While the Bulldozer micro-architecture and its derivatives provide an easy way to scale up the number of cores within a microprocessor, it also has a number of drawbacks that have so far have overshadowed all the advantages that the concept provides. AMD’s current multi-core microprocessors are built according to the so-called CMT [clustered multi-thread] design that [in AMD Bulldozer’s case] involves so-called dual-core “modules”.

Each dual-core module is alike a dual-core processor when it comes to integer power, and to a single-core processor with simultaneous multi-threading (SMT) capability in its floating-point performance (each module has two ALUs, yet, essentially, one FPU [floating point unit]). Since each module shares certain resources between two “cores”, in many cases their efficiency is not high enough.

To make the matters even worse, single-thread performance of AMD Bulldozer-derived architectures is lower compared to Intel’s. As a consequence, in many cases AMD’s eight-core FX-series central processing units are behind in terms of real world performance when compared to Intel’s quad-core chips that have the same number of floating point units (FPUs) which are more efficient compared to AMD’s FPUs.

… Jim Keller Goes

Based on the unofficial information, everything is going to change in the next micro-architecture that is in development by AMD. Development of a new high-performance general-purpose x86 core from Advanced Micro Devices is currently in development headed by Jim Keller, according to Expreview web-site.

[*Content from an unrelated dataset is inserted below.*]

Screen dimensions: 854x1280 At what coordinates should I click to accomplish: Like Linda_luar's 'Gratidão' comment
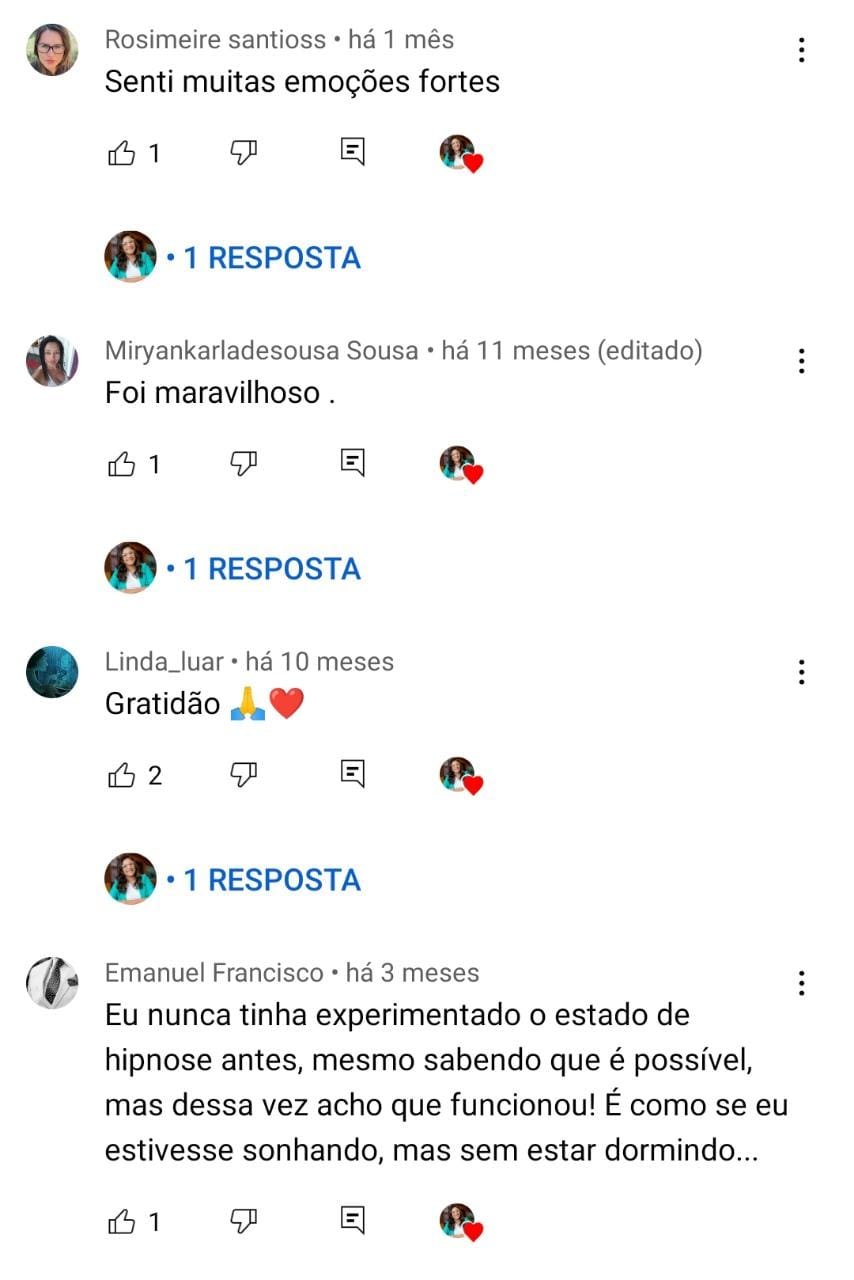[122, 774]
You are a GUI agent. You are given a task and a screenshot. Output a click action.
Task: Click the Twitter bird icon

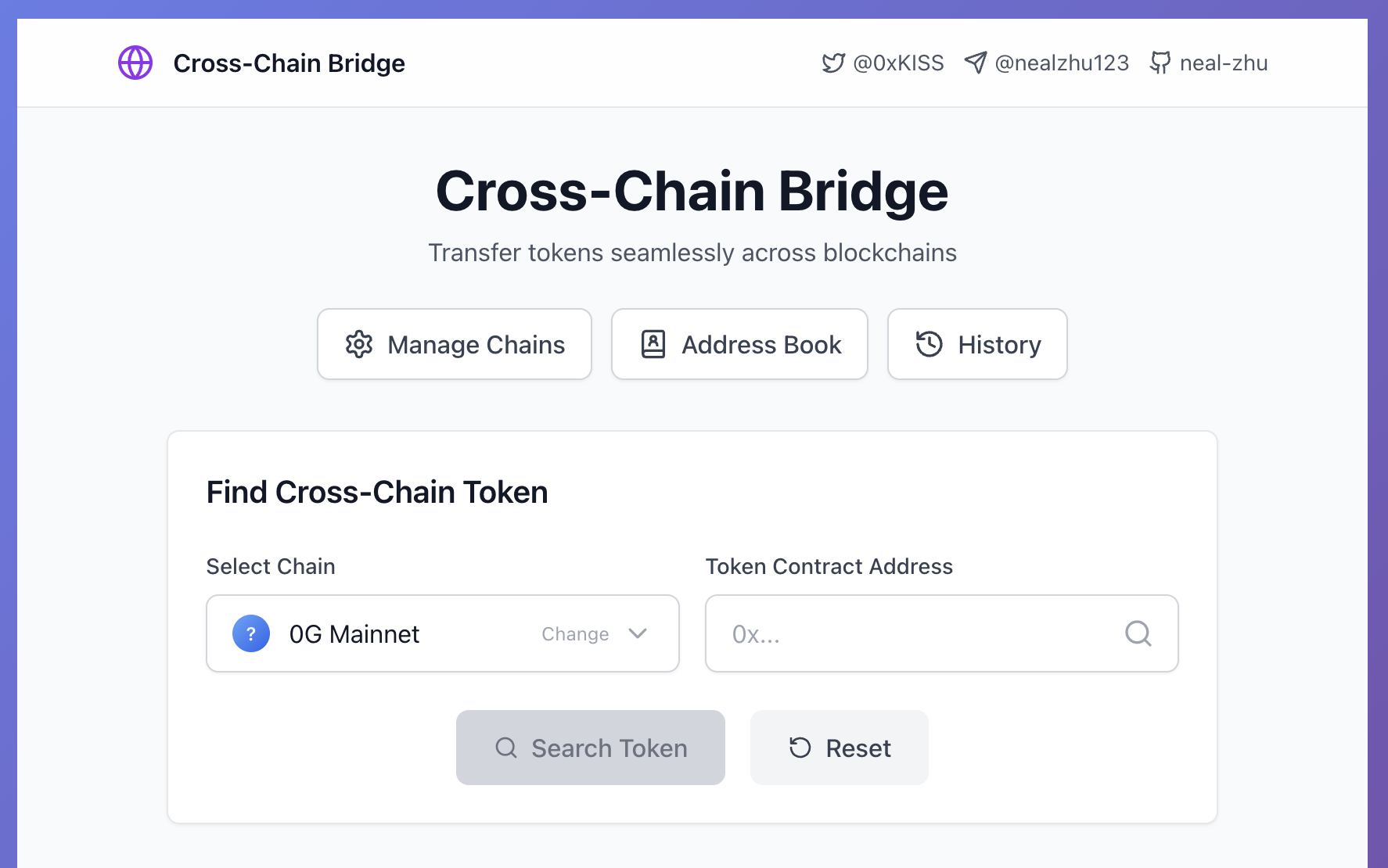pos(833,63)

Not a lot of details about the new micro-architecture are known at present. What is recognized for sure is that it will drop CMT in favour of some kind of SMT (something akin to Intel’s HyperThreading) technology to improve performance in both single-threaded and multi-threaded cases.

Partly because the head of the development – Jim Killer – is basically a legend, it is hard to predict any ideas that his team might come up to during the designing process. Quite naturally, we are unlikely to see many details about the new x86 core by AMD before it actually decides to make a disclosure.

Jim Keller at an AMD event

All the latest instruction-set extensions to the x86 architecture will probably be supported by the new micro-architecture. Expect AVX 3.2 512-bit extensions among many others.

The new micro-architecture is reportedly set to be detailed by the end of 2015. At present it is unknown whether AMD will just reveal all the details or even introduce new actual products.

Excavator Just Comes First

The all-new micro-architecture by AMD is set to emerge only in late 2015. But before that we will probably see the last and final play of the Bulldozer in the form of the Excavator cores that are projected to be present in the 2014 APUs code-named Carrizo and Toronto.

While the Excavator will definitely show what the Bulldozer micro-architecture is capable of, it will unlikely deliver performance that the public wants from it to compete against Intel’s Core i7-series microprocessors.

What is, perhaps, more important is that one of AMD’s official document detailed a sixteen-core AMD Bulldozer-derived processor. If the company pursues this opportunity an goes for a 16-core chip featuring Steamroller or Excavator cores, its new chips based on the new micro-architecture will only be available in 2016 or even 2017.

While nothing is clear now, a good news is that AMD has not given up high-end microprocessors for servers and clients, the Opteron and the FX-series.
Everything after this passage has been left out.